SafeSteps
Overview
SafeSteps came from trying to deal with messy, user-generated data in a way that could actually be useful. The goal was to classify hazard reports, not in a clean benchmark setting, but in a way that could realistically support decision-making.
It sits somewhere between a simple text classifier and something that could actually matter in real-world scenarios.
What made it difficult
The data was all over the place. Short text, typos, inconsistent phrasing, and heavy class imbalance. The rare cases were often the most important, but also the hardest to model.
Another issue was that categories weren’t fixed. As I worked more with the data, I kept running into edge cases that didn’t fit cleanly into existing labels.
Approach
I built a simple but flexible pipeline using MongoDB for storage and lightweight NLP models for classification. Instead of jumping into complex architectures, I focused on iteration speed and understanding errors.
The goal was to stay close to the data and make improvements based on actual failure cases, not just metrics.
Iteration and debugging
A lot of progress came from grouping errors. I looked at which phrases consistently confused the model and tried to understand whether it was a data issue or a modeling issue.
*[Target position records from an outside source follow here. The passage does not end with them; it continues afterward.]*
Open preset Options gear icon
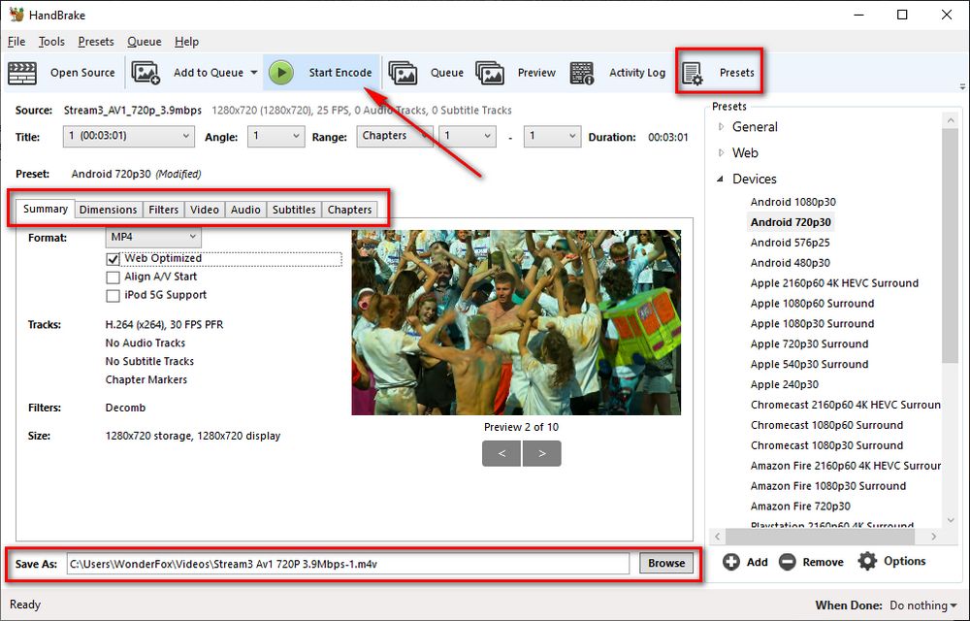Viewport: 970px width, 621px height. pos(867,562)
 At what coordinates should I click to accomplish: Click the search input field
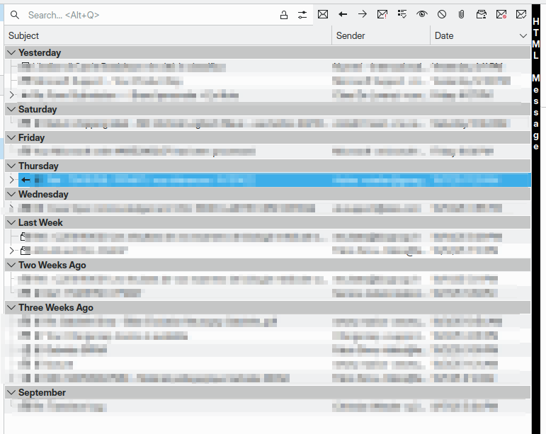(x=149, y=15)
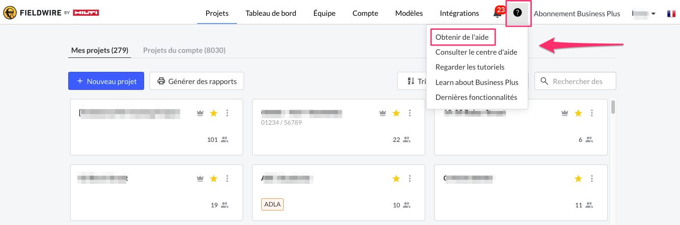Screen dimensions: 680x225
Task: Switch to Tableau de bord tab
Action: click(x=271, y=13)
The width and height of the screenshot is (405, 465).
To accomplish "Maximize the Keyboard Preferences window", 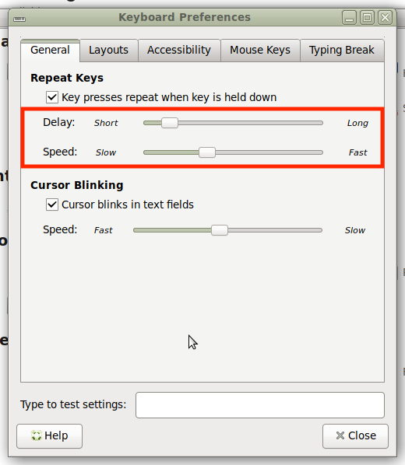I will click(x=368, y=18).
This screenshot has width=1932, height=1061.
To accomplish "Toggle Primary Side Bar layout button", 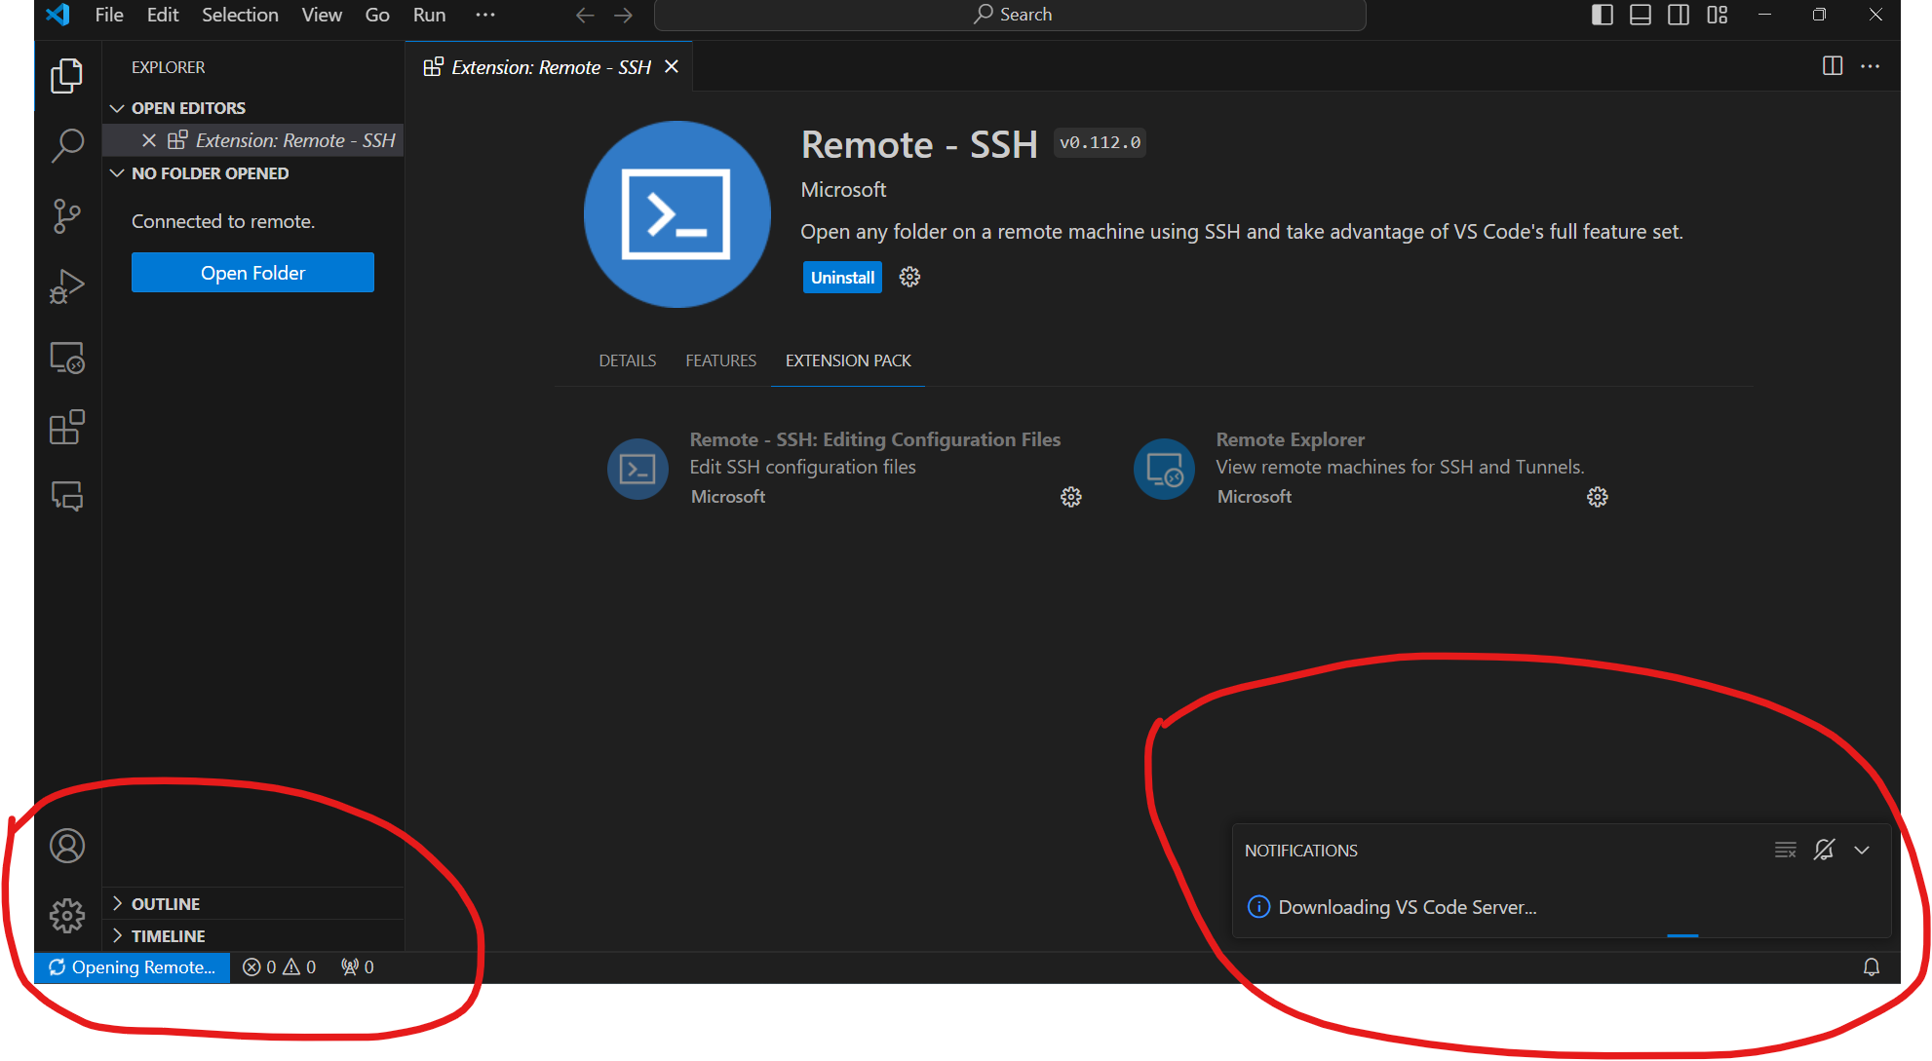I will tap(1602, 15).
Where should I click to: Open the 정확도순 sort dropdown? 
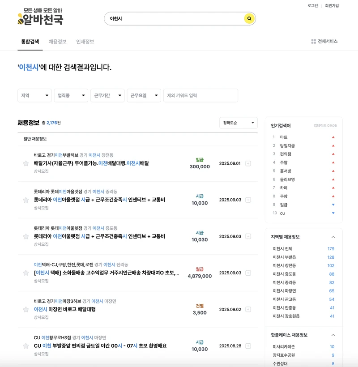(x=238, y=123)

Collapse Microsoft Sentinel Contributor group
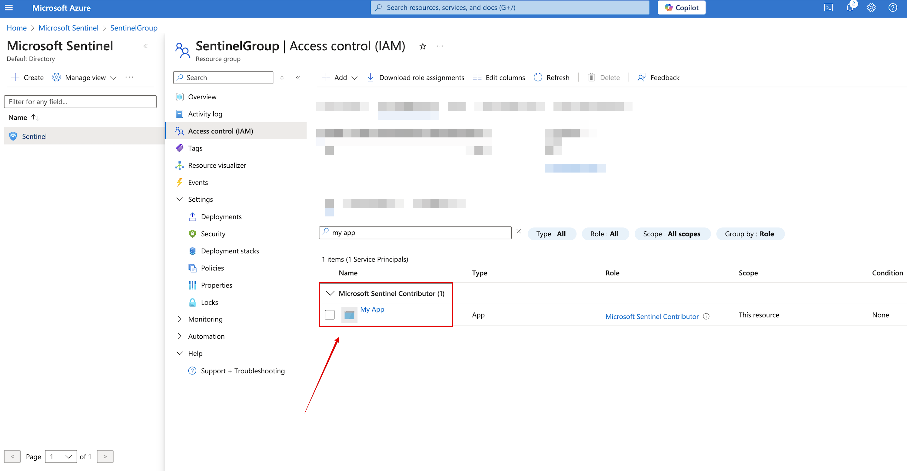point(330,293)
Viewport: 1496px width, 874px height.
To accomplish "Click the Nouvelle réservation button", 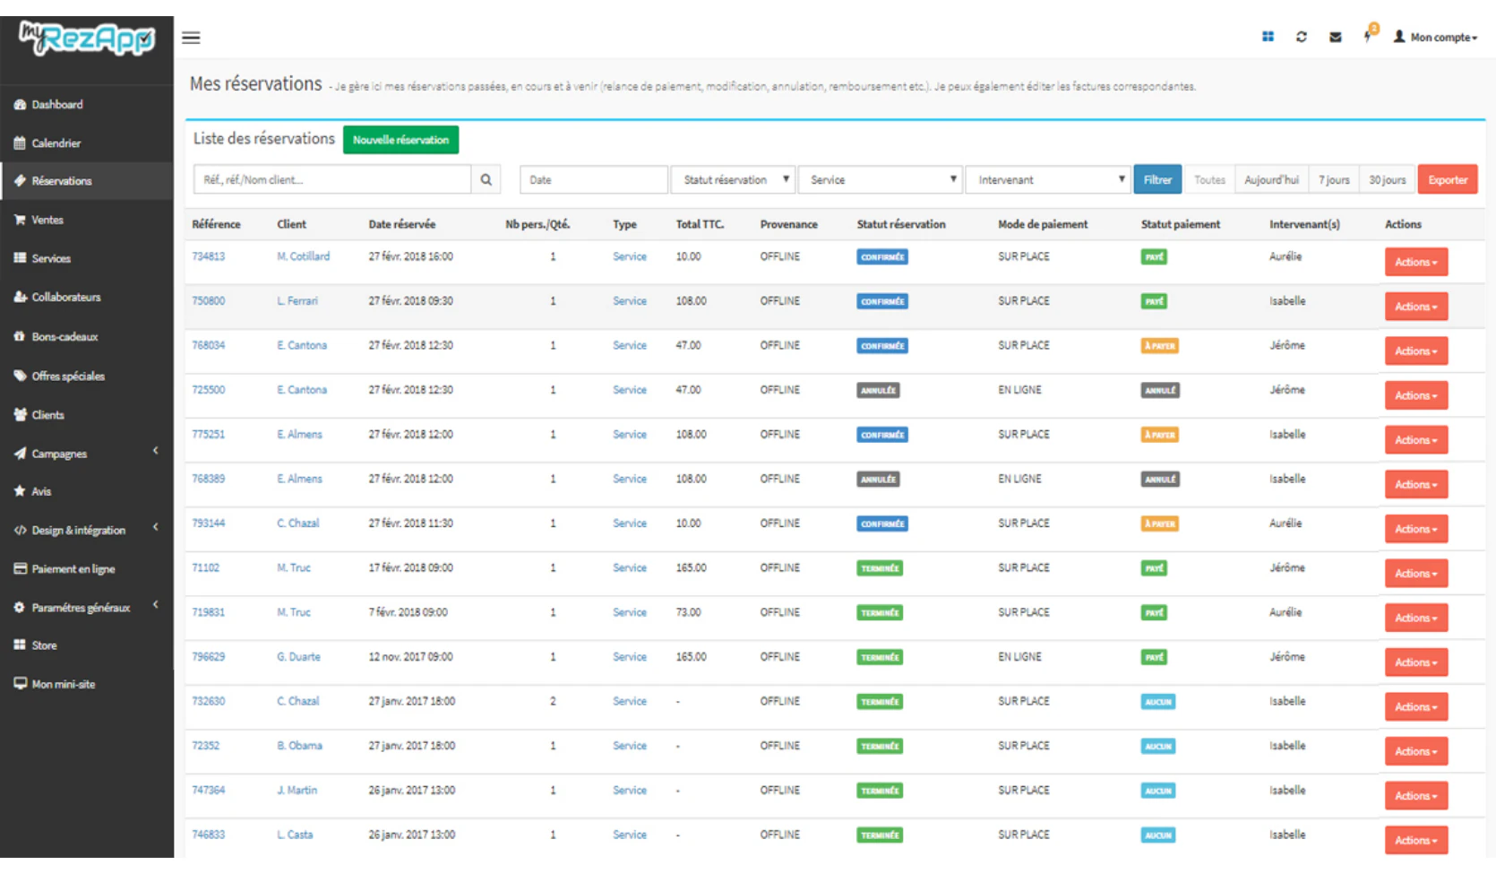I will [x=400, y=140].
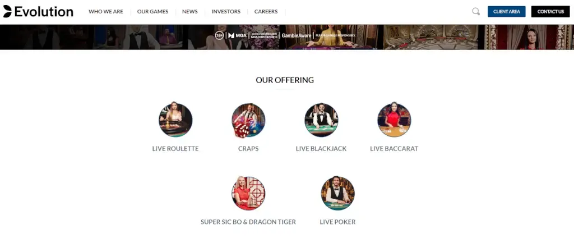Select the Live Roulette circular image
Image resolution: width=574 pixels, height=247 pixels.
pyautogui.click(x=175, y=120)
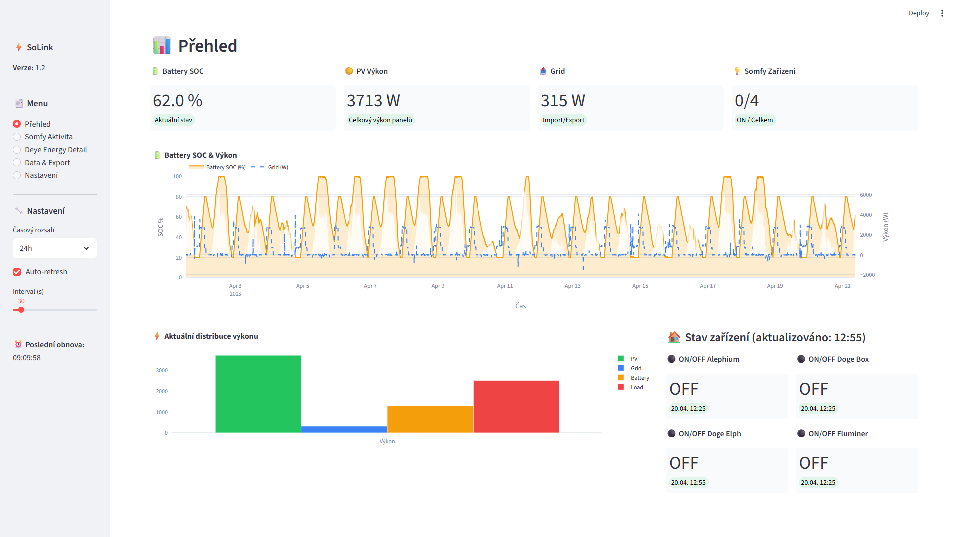Click the Přehled bar chart icon
957x537 pixels.
click(162, 46)
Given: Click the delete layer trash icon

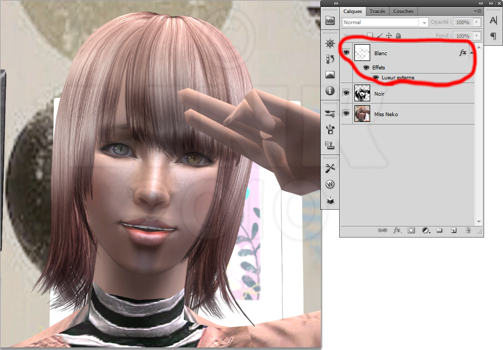Looking at the screenshot, I should (x=467, y=230).
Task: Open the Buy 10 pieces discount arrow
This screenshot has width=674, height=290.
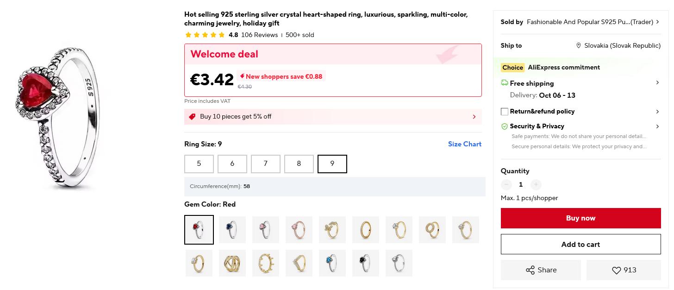Action: pos(474,117)
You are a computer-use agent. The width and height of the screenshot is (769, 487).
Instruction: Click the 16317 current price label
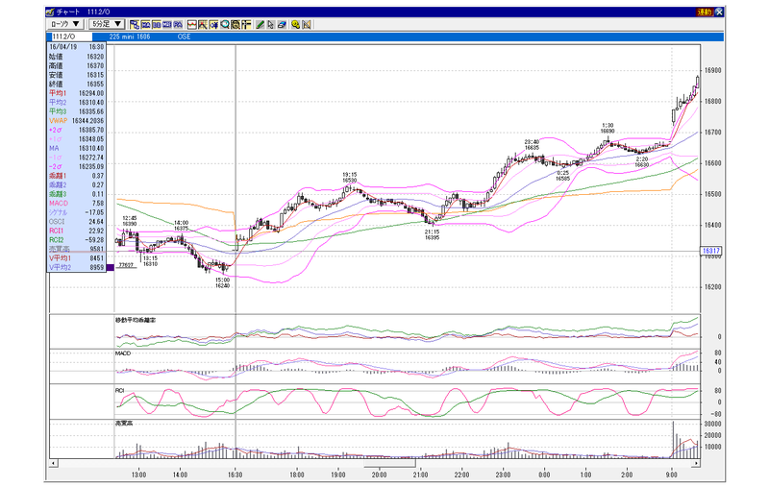tap(711, 251)
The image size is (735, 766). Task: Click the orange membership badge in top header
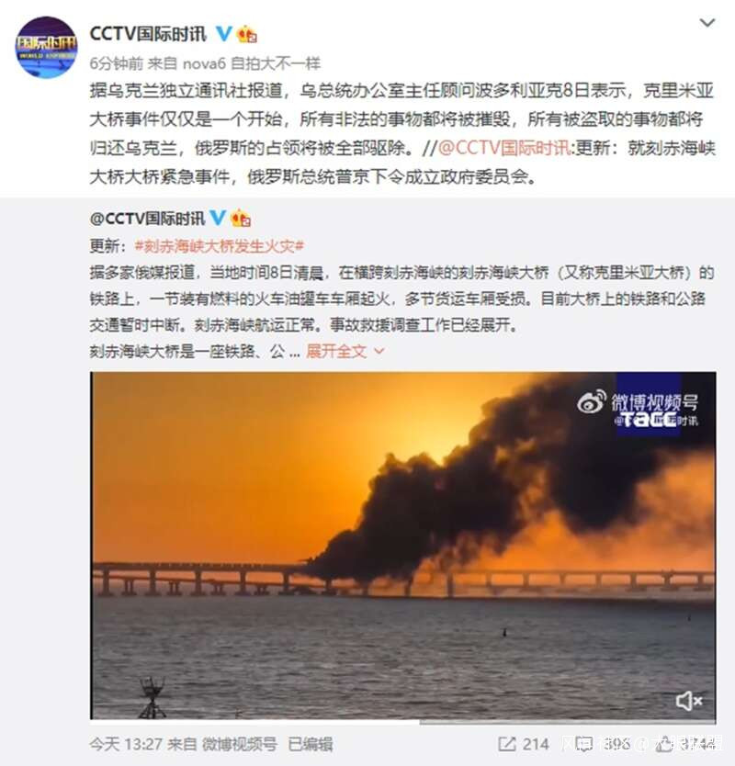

Some augmentations didn’t work as expected because they didn’t match how users actually write. I had to adjust both the data and the labeling strategy as I went.
Evaluation
I paid more attention to per-class performance, especially recall for rare hazards. Missing those matters more than getting common cases right.
I also reviewed false positives manually, since too many of those could make the system less useful in practice.
Takeaways
This project showed me how important the data and labeling process is. In a lot of cases, improving the dataset gave better results than changing the model.
It also reinforced that real-world NLP is messy, and you have to design systems that can handle that.